Embed metadata into AVI header, using ffmpeg

Unfortunately, it's rarely used, but even the AVI container offers ways to embed metadata directly in the file.

I'm using the tool 'FFmpeg' to do this. According to the FFmpeg documentation, the syntax is quite straightforward:

Code: Select all

-metadata key=value
You need to pass the full '-metadata' argument for each key/value pair.
Here's an example:

Code: Select all

ffmpeg -i input.avi -vcodec copy -acodec copy -metadata title="The Title" -metadata=encoded_by="Hans Stahl" output.avi
== You *must* copy the whole file:
Unfortunately, the current FFmpeg implementation cannot simply update the header data of an existing AVI file. It must read/write the whole file at least once, in order to embed the metadata.
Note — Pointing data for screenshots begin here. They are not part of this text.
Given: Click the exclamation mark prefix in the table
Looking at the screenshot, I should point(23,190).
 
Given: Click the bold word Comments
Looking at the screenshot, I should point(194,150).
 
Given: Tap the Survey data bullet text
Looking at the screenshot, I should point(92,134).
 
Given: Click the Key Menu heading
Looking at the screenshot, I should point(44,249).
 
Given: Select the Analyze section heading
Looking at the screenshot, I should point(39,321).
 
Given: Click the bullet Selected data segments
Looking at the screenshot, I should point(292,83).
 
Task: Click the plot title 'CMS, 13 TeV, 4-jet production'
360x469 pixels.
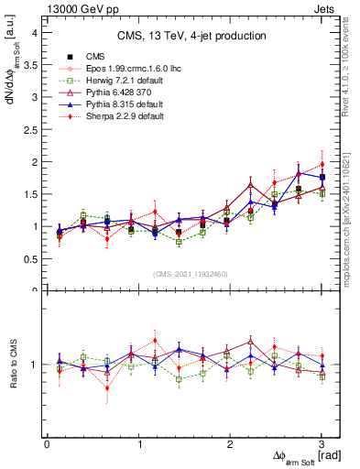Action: [x=191, y=36]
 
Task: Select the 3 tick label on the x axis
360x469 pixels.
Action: [x=322, y=443]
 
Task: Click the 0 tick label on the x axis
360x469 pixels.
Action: [x=47, y=443]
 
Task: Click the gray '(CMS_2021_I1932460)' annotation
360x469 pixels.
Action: [x=191, y=274]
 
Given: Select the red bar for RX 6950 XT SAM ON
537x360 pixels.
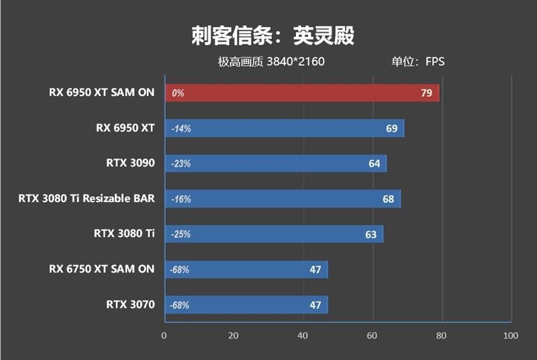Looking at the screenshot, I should pyautogui.click(x=301, y=93).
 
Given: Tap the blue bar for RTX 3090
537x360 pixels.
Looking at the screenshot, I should pyautogui.click(x=275, y=163).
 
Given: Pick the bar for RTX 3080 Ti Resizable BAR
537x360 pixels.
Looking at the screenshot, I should pyautogui.click(x=282, y=199).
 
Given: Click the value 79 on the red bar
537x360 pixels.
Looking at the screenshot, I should pyautogui.click(x=426, y=93).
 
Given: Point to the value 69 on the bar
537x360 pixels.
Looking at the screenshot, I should pyautogui.click(x=391, y=128).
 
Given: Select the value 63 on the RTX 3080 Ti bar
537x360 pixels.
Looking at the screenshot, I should pyautogui.click(x=371, y=234).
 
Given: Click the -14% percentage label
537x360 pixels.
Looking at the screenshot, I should pyautogui.click(x=181, y=128).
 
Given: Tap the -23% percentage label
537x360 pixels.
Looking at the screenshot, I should pyautogui.click(x=181, y=164).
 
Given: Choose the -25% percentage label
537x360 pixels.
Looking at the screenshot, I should pyautogui.click(x=181, y=234).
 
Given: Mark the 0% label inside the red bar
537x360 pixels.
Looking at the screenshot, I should pyautogui.click(x=178, y=93).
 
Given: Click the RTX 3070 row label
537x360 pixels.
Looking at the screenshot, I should pyautogui.click(x=130, y=304).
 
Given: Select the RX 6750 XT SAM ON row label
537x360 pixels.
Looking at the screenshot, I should pyautogui.click(x=101, y=269).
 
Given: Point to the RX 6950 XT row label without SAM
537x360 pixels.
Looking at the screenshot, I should pyautogui.click(x=126, y=128).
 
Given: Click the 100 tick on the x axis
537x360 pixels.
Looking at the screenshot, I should pyautogui.click(x=511, y=335).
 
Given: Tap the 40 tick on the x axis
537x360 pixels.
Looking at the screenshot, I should pyautogui.click(x=303, y=335).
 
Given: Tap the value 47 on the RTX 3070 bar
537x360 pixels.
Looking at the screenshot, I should pyautogui.click(x=315, y=304).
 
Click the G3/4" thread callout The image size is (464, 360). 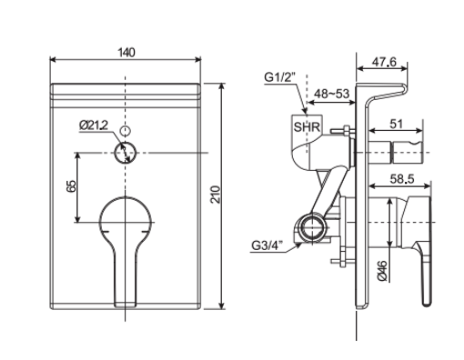268,244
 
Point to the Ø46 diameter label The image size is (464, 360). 383,269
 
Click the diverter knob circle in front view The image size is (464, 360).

== Available metadata fields?
According to FFmpeg's AVI-format source code, FFmpeg’s AVI muxer honors the following metadata keys and maps them to these FourCCs in the file header:

Code: Select all

const AVMetadataConv ff_avi_metadata_conv[] = {
  { "IART", "artist"    },
  { "ICMT", "comment"   },
  { "ICOP", "copyright" },
  { "ICRD", "date"      },
  { "IGNR", "genre"     },
  { "ILNG", "language"  },
  { "INAM", "title"     },
  { "IPRD", "album"     },
  { "IPRT", "track"     },
  { "ISFT", "encoder"   },
  { "ITCH", "encoded_by"},
  { "strn", "title"     },
  { 0 },
(Note: The list in the FFmpeg Metadata article in the Multimedia Wiki is outdated and does not contain all tags)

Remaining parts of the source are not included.